Your goal. Reproduce only this part of the listing: the line with "Click the Result", plus every line after it through the last.

Dataset records.
════════

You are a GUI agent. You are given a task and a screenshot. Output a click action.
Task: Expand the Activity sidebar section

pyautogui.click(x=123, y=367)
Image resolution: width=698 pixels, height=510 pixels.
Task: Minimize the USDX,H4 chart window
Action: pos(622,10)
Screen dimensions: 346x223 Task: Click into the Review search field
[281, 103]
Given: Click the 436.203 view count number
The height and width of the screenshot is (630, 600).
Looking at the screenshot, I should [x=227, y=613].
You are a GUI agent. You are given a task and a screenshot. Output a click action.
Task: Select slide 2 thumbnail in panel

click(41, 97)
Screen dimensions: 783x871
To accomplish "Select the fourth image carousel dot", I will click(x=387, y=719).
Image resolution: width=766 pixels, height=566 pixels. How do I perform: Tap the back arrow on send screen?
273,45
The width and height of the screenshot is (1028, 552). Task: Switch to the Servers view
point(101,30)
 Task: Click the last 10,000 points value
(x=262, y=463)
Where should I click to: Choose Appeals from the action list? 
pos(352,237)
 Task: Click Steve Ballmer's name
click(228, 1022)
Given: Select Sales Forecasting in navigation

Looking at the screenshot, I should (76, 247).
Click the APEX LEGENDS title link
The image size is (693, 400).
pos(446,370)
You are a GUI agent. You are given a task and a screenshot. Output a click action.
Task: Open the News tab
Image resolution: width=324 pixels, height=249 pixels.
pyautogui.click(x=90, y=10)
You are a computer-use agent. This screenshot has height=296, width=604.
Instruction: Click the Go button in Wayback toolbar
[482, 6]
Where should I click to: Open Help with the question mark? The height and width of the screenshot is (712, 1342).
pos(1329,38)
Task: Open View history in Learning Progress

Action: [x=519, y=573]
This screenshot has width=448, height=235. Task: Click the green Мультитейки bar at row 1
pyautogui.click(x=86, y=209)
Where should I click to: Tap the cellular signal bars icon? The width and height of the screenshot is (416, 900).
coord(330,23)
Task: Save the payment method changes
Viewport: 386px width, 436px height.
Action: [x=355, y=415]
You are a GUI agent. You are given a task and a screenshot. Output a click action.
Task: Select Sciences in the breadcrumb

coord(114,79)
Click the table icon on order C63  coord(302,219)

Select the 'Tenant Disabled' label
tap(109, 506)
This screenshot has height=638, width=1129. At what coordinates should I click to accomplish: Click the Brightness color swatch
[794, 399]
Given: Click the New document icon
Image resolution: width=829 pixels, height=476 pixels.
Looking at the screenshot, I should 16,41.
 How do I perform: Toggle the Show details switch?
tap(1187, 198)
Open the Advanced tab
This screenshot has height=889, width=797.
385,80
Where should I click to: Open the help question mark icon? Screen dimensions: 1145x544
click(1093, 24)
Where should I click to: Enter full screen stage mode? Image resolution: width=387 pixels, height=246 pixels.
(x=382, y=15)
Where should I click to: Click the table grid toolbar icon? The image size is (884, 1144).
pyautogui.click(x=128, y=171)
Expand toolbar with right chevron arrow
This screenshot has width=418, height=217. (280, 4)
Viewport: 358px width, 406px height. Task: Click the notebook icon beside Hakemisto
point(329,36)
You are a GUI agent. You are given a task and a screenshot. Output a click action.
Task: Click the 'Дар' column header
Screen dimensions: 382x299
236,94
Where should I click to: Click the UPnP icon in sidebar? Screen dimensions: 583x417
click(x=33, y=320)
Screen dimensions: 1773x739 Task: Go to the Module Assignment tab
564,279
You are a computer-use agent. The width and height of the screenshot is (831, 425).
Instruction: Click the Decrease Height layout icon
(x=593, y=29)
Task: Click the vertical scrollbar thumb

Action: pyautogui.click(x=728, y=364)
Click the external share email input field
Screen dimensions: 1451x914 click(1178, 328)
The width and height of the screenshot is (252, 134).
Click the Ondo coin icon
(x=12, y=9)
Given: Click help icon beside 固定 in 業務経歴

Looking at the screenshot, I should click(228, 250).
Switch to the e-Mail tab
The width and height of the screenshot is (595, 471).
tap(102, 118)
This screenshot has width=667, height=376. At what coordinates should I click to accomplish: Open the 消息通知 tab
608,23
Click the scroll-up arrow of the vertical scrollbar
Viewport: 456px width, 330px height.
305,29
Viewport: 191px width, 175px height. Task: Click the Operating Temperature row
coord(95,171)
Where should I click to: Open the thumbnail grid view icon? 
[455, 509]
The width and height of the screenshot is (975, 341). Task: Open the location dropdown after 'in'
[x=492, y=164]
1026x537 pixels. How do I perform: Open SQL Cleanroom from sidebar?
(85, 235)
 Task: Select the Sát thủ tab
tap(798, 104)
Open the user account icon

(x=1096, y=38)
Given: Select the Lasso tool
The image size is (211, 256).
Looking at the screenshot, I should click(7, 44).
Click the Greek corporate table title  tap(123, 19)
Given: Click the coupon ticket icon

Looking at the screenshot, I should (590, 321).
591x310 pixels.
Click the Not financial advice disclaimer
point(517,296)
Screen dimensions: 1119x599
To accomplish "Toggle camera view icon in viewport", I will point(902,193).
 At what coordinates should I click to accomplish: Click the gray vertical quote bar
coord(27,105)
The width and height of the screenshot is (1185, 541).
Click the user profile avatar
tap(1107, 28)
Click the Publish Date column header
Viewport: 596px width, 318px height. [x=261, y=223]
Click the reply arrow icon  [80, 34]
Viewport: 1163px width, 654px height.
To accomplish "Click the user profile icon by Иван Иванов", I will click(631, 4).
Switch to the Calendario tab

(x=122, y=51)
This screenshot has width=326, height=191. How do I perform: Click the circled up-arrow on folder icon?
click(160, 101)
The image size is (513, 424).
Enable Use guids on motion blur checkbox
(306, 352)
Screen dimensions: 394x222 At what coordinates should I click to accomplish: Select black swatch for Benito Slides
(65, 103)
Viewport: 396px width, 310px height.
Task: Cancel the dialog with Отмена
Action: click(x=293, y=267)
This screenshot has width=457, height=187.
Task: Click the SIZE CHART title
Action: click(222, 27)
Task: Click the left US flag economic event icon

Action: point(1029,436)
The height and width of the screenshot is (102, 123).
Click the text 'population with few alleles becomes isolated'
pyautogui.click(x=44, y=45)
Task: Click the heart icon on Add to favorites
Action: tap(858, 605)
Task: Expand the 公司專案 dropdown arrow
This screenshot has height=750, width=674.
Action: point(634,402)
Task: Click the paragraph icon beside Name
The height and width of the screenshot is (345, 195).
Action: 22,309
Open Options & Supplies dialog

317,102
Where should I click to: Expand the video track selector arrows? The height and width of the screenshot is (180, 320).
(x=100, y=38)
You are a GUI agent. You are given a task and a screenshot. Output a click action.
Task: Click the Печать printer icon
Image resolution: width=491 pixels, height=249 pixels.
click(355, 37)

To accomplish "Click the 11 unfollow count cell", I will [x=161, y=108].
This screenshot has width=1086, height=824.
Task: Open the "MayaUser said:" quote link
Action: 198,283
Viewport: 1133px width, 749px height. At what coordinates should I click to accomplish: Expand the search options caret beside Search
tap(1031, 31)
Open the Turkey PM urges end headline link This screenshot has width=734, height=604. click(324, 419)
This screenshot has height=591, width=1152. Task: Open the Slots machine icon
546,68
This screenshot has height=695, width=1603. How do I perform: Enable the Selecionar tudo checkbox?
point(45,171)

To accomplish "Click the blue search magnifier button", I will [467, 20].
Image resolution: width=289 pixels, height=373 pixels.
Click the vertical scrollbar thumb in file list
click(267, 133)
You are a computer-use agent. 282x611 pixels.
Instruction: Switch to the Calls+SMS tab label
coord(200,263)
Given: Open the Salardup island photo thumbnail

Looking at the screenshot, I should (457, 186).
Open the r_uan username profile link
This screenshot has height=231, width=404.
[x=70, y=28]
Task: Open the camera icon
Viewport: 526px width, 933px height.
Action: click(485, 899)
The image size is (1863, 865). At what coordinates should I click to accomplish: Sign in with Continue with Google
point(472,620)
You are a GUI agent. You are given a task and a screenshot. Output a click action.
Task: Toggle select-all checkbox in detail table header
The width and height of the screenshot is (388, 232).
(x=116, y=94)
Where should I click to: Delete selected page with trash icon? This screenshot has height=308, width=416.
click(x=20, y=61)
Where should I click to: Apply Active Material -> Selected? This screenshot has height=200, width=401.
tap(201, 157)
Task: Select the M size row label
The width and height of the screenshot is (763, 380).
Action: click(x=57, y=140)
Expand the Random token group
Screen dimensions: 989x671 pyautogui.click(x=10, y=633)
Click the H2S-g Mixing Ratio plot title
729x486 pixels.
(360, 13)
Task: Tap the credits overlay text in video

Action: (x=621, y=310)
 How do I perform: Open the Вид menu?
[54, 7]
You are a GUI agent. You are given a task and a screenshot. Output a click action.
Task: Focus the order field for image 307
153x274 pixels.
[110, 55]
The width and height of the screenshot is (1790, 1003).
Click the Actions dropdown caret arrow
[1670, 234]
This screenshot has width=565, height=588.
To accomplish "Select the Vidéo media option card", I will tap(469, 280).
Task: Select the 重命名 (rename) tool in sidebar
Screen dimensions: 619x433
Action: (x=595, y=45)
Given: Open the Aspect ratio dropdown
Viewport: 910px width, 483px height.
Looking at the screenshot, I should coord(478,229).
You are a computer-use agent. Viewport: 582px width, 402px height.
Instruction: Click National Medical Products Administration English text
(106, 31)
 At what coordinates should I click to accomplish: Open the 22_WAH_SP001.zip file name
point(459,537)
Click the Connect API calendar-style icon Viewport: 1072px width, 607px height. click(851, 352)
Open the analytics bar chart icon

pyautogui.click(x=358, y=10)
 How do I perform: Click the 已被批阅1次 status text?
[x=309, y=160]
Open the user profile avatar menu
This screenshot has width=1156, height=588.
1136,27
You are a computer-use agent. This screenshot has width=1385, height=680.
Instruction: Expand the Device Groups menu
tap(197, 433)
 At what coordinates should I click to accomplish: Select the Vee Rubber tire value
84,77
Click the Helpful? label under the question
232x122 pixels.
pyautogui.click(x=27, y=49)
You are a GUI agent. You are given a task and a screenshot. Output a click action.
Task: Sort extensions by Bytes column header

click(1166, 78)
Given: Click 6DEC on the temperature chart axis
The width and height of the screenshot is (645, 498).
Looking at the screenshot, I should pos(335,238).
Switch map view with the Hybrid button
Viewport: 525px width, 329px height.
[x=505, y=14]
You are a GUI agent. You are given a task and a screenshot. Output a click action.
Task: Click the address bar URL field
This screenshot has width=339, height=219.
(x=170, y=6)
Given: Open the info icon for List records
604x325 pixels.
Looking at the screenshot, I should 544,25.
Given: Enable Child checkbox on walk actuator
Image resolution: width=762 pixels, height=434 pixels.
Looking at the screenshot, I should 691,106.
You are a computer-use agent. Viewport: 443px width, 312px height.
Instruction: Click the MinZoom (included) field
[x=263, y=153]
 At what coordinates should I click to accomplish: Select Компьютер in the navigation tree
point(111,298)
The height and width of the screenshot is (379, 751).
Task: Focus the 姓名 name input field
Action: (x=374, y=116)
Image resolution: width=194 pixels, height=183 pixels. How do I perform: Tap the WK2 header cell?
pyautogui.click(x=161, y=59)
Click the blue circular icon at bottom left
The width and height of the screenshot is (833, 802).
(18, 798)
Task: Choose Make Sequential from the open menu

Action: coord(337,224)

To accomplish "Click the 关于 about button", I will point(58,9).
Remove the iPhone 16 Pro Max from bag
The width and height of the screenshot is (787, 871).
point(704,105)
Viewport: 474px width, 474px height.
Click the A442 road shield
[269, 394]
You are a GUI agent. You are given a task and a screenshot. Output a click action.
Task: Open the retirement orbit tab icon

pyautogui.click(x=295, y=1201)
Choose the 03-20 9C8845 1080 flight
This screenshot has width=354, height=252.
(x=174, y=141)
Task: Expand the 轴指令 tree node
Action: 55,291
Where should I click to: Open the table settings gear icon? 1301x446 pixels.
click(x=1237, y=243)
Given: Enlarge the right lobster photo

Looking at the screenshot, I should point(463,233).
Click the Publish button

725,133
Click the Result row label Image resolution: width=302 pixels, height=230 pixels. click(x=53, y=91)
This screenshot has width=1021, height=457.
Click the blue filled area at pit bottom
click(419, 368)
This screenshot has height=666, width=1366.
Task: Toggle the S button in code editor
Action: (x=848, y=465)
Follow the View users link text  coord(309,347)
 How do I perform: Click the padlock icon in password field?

════════

Finished exercise.
Click the Result row label Image resolution: width=302 pixels, height=230 pixels. click(x=53, y=91)
This screenshot has width=1021, height=457.
Click the blue filled area at pit bottom
click(419, 368)
This screenshot has height=666, width=1366.
Task: Toggle the S button in code editor
Action: (x=848, y=465)
Follow the View users link text  coord(309,347)
 How do I perform: Click the padlock icon in password field?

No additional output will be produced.